On November 30, 2016 X4 Pharmaceuticals, a clinical stage biotechnology company developing novel CXCR4 inhibitor drugs to improve immune cell trafficking and increase the ability for T-cells to track and destroy cancer, reported the presentation of preclinical data for X4P-001, the Company’s lead drug candidate, at the EORTC-NCI-AACR (Free EORTC-NCI-AACR Whitepaper) Molecular Targets and Cancer Therapeutics Symposium, held November 29 – December 2 in Munich, Germany (Press release, X4 Pharmaceuticals, NOV 30, 2016, View Source [SID1234516899]). The findings in preclinical models of renal cell carcinoma (RCC) elucidate the molecular mechanism that directs the trafficking of key immune cells in the tumor microenvironment that result in synergistic anti-tumor effect of X4P-001 and axitinib, a tyrosine kinase inhibitor approved for use as a targeted therapy for RCC. The data also showed that X4P-001 blocks the critical escape mechanism that leads to resistance to treatment with axitinib, a vascular endothelial growth factor receptor (VEGF-R) antagonist cancer therapy.

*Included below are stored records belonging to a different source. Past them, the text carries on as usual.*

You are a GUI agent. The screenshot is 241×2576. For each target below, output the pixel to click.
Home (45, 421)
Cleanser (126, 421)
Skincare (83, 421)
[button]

"While treatment with VEGF-R antagonists is first line therapy, it can be hindered by acquired resistance," said James W. Mier, M.D., Associate Professor of Medicine at the Beth Israel Deaconess Medical Center and senior author of the poster presentation. "These data show clear evidence that by inhibiting CXCR4, X4P-001 blocks a critical mechanism of this resistance, resulting in a synergistic anti-tumor effect which may ultimately lead to improved patient outcomes."
The poster, entitled "MDSC trafficking and function in RCC by CXCR4 in the presence of a VEGF-R antagonist is dependent on HIF-2a expression," shows that CXCR4 inhibition with X4P-001 blocks the primary pathway that leads to resistance to VEGF-R cancer therapies in renal cell carcinoma. Acquired resistance of tumors to VEGF-R antagonists is dependent on HIF-2a, CXCR4/CXCL12, and the infiltration of myeloid derived suppressor cells (MDSCs), into the tumor. CXCR4 inhibition with X4P-001 blocks communication between the tumor and MDSCs, suppresses HIF-2a expression, reduces MDSC tumor infiltration, and improves anti-tumor effect.
"These data demonstrate the potential of X4P-001 in combination with approved therapies as a potential new treatment approach to achieve impactful clinical responses for patients with advanced ccRCC, a cancer with serious unmet needs," said Paula Ragan, PhD, Founder, President and CEO of X4. "The data provide additional compelling rationale for our ongoing Phase 1/2 clinical study evaluating the combination of X4P-001 and axitinib in patients with advanced ccRCC."
About X4P-001 in Cancer
X4P-001 is an oral, small molecule inhibitor of CXCR4, or C-X-C receptor type 4, the receptor for the chemokine CXCL12 (also known as stromal derived factor-1, or SDF-1). Recent studies demonstrate that CXCR4/CXCL12 is a primary receptor-ligand pair that cancer cells and surrounding stromal cells express and use to block normal immune function and promote angiogenesis through the trafficking of T-effector and T-regulatory cells, as well as myeloid derived suppressor cells (MDSCs), in the tumor microenvironment.1, 2 Pre-clinical studies have demonstrated X4P-001 activity alone and in combination with approved cancer therapies resulted in an increased tumor-specific immune response and significant inhibition of tumor growth. X4P-001 has been tested in over 70 subjects in four clinical trials in healthy volunteers and HIV-infected patients to date and was shown to be well tolerated.
About Renal Cell Carcinoma
Kidney cancer is among the ten most common cancers in both men and women with more than 60,000 new diagnoses each year in the United States.3 Clear cell renal cell carcinoma (ccRCC) is the most common form of kidney cancer, and advanced ccRCC accounts for approximately 20% of the patient population. Therapies for advanced ccRCC include immunotherapies, mammalian target of rapamycin (mTOR) kinase inhibitors, and angiogenesis inhibitors, such as vascular endothelial growth factor (VEGF) inhibitors.4 There continue to be unmet medical needs with advanced ccRCC because durable responses remain a serious clinical challenge for patients with advanced disease.